* Aim of the exercise
Among the lines below, a stretch begins at the one with "Viewport: 1372px width, 881px" and ends at the one with "Click the blue Windows image button". Repeat that stretch exactly, ends included.

[Opening Given information section]

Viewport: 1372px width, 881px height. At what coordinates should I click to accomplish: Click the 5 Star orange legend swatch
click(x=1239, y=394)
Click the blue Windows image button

[Closing Given information section]
[Opening Given information section]

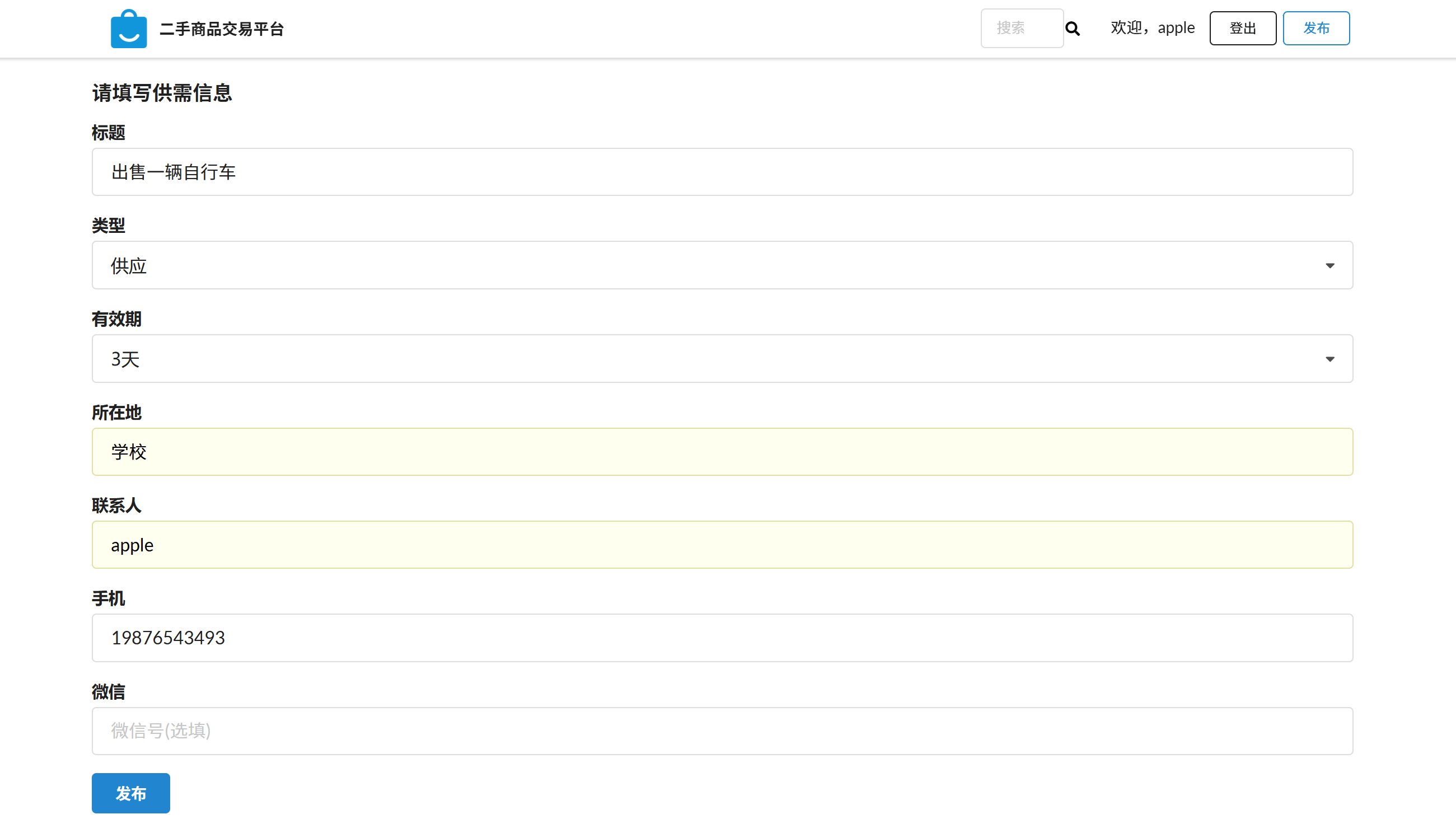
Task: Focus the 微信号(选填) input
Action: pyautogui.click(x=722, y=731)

[Closing Given information section]

* Output for this exercise
Viewport: 1372px width, 881px height. At what coordinates should I click to accomplish: Click the 5 Star orange legend swatch
click(x=1239, y=394)
Click the blue Windows image button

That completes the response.